In 1992, it was the case of James Porter, whose decades-long sexual spree as a priest of the Fall River Diocese victimized a legion of children, more than a hundred of whom eventually came forward to charge him. In this column that year I wrote, "James Porter hid in shadows thrown by the Catholic Church. Because of him, Catholicism will never be the same, nor should it be. What a bottomless depth of shame, sadness, and, especially, anger we Catholics feel about the heinous crimes against children of which the former priest from Fall River stands accused. Our rage at the church coverup must fuel a massive reform."

But did it? While the horrified attention of Boston was focused on Porter, Geoghan was still a priest, serving at St. Julia's Church in Weston, more than 20 years after first complaints of child sex abuse were brought against him. He had been assigned to St. Julia's in 1984 by Cardinal Bernard Law who, by his own admission in court documents, knew of charges that Geoghan was an abuser. While at St. Julia's, Geoghan allegedly abused at least 30 boys. In 1989, the archdiocese received more complaints about him, and he was sent into treatment, but only briefly. "The archdiocese returned him to St. Julia's," the Globe reports, "where Geoghan continued to abuse children for another three years." The priest kept bringing boys into his "confessional."

Has this blasphemous cult of secrecy ever really been ended? In dozens of civil law suits against Geoghan, whose interests are being protected when archdiocesan lawyers obtain court orders that seal church responses to Geoghan? It took a Globe lawsuit to change that, one the archdiocese fought tooth and nail. An appeals court recently found for the Globe: The veil of church secrecy will be lifted later this month.

This week, the Globe could get no comment about Geoghan from the cardinal or his spokesperson.
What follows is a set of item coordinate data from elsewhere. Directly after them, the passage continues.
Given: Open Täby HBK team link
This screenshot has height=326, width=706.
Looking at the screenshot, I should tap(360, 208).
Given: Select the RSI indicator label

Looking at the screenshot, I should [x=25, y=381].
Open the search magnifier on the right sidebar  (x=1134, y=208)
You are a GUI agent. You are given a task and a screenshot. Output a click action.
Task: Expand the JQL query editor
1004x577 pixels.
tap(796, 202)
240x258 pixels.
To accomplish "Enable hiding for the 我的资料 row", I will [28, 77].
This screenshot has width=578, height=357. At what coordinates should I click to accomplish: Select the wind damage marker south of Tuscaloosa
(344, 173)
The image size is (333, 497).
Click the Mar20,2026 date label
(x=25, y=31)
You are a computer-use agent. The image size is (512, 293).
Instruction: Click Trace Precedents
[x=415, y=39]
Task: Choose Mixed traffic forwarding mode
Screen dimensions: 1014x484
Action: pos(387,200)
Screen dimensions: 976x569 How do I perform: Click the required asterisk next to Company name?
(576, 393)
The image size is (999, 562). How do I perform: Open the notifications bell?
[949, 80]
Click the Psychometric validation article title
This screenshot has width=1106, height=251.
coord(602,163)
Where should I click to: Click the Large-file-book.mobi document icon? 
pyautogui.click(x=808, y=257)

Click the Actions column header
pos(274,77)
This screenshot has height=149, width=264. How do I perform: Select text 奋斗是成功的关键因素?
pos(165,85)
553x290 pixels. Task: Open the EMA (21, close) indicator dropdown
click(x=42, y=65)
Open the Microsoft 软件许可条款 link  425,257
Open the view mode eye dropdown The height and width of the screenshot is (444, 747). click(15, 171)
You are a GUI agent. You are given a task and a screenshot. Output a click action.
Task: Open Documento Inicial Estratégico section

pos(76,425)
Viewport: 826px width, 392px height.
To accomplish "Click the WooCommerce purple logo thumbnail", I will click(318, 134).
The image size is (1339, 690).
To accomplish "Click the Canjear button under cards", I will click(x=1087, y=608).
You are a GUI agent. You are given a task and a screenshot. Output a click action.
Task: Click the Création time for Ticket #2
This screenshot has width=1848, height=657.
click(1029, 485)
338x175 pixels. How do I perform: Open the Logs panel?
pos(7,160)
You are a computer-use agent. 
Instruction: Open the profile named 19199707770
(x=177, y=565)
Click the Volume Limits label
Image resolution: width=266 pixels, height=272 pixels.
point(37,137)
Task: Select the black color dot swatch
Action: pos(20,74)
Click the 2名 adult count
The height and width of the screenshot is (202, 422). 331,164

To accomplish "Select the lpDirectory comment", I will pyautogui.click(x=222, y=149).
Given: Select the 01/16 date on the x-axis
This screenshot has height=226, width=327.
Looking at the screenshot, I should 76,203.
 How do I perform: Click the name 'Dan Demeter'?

The Globe "sought interviews with many of the priests and bishops who had supervised Geoghan or worked with him. None of the bishops would comment. Of the priests few would speak publicly. And one pastor hung up the phone and another slammed a door shut at the first mention of Geoghan's name." What is going on here? Is the outrage the crime against children? Or the long-overdue report of it in the press?

Last November, Pope John Paul II issued a stirring apology: "Sexual abuse by some clergy and religious has caused great suffering and spiritual harm to the victims. It has been very damaging in the life of the church." The pope also called for "open and just procedures to respond to complaints in this area." But what is happening in Boston? Who is the church protecting? Victims? Victimizers? Or a victimizing system that has yet to really change?

James Carroll's column appears regularly in the Globe.